Meeting report (IUCr supported)
Gordon Research Seminar on Crystal Growth and Assembly
The 2019 Gordon Research Seminar on Crystal Growth and Assembly, which took place at the Southern New Hampshire University in Manchester, NH, USA, from 22 to 23 June 2019, presented a unique forum for graduate students, postdocs and other scientists to engage and discuss exciting topics related to crystallography. The meeting focused on topics ranging from the fundamentals of nucleation and crystal growth to the formation of thin films, hierarchical structures, biominerals and beyond. In addition to these engaging scientific discussions, the Gordon Research Seminar (GRS) provided an excellent opportunity for professional development and networking across our research community. The meeting preceded a five-day Gordon Research Conference (GRC) on the same topic that was also attended by professors, industry professionals and program managers.
The meeting organizers consisted of one male and one female, the line-up of speakers consisted of four male and four female speakers, and similarly the discussion leaders for the sessions were four males and four females. To add to the international flavor of the meeting, the represented countries among these 18 scientists included Russia, Mexico, Poland, China, USA, The Netherlands, Israel, UK, The Philippines, India, Lebanon and Cyprus.
The meeting was kicked off with a welcome note from the organizers Elias Nakouzi and Yael Tsarfati, who thanked the attendees and noted that the attendance (77 scientists) had doubled from the previous version of this meeting in 2017. We also thanked the sponsors, including the IUCr, for their role in supporting this increased attendance.
The Keynote lecture was given by Bart Kahr (NYU), who presented a historical perspective on the research field, then journeyed from basic crystallography theory to state-of-the-art results through a simple question: “Why are crystals straight?”.

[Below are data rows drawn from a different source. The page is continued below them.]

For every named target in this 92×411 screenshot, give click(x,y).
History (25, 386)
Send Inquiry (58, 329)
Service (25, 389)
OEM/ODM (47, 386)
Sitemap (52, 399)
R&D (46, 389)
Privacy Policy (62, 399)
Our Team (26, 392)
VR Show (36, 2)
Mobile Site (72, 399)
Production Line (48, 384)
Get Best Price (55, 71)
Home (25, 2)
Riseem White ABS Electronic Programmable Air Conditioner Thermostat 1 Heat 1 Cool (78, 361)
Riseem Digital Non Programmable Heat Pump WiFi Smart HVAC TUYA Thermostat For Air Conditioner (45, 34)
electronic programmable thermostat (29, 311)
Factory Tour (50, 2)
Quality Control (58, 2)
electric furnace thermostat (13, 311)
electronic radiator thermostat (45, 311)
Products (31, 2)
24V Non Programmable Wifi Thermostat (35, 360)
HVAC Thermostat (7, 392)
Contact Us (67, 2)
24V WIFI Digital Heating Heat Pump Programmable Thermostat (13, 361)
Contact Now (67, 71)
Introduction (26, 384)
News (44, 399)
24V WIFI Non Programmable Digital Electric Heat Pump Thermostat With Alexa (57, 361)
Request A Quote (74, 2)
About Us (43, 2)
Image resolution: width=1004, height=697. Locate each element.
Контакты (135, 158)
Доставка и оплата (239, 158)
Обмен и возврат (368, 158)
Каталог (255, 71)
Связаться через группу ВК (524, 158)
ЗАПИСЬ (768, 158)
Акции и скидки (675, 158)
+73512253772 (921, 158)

The Mentorship Component was a lecture by Dave Blake (NASA Ames) titled “Reflections on Building a Spacecraft Instrument: The Development of the CheMin XRD/XRF”. Dave was the PI of the CheMin instrument that accomplished a seminal milestone in the field of crystallography, namely crystallography on another planet aboard the Mars Research Lab (Curiosity Rover). The talk revisited a career-long journey of failure and ultimately success and included a lively Q&A session on the science and – perhaps more importantly – advice for early-career researchers.
The meeting included a vibrant poster session as well as a social time where colleagues shared drinks, snacks and conversations. These events were very successful in breaking the ice in preparation for the subsequent GRC. The credit for that success goes to the GRS/GRC meeting structure.
There are several collaborations that we know of that have resulted from this meeting. Also, multiple participants have since moved to new positions within the same research field as part of their next career steps. We hence anticipate that the appetite for the next version of the meeting in 2021 will be healthy, hopefully fuelled by a return to normalcy in a post-COVID world.